Records contained in a dataset
--

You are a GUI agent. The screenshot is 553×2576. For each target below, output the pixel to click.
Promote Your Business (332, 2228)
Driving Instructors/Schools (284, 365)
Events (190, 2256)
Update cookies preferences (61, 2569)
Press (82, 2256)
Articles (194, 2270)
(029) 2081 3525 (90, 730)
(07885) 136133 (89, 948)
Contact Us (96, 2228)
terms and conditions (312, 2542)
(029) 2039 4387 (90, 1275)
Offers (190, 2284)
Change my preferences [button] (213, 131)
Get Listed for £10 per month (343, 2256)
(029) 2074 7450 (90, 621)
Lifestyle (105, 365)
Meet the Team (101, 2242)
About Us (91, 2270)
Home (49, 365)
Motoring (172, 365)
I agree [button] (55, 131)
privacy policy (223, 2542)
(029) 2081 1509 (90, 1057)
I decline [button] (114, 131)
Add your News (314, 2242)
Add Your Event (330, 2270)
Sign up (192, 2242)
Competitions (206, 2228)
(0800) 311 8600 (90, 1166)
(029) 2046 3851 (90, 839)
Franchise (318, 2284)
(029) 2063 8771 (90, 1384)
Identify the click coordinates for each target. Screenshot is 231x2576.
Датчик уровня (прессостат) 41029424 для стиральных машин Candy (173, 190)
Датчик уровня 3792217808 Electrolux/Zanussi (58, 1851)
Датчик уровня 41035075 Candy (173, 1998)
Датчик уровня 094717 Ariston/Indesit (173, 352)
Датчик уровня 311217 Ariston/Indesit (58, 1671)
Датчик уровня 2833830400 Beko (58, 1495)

--

◆ Task requirements ◆
All lines above with "Candy" in them should be returned.

◆ Result of the task ◆
Датчик уровня (прессостат) 41029424 для стиральных машин Candy (173, 190)
Датчик уровня 41035075 Candy (173, 1998)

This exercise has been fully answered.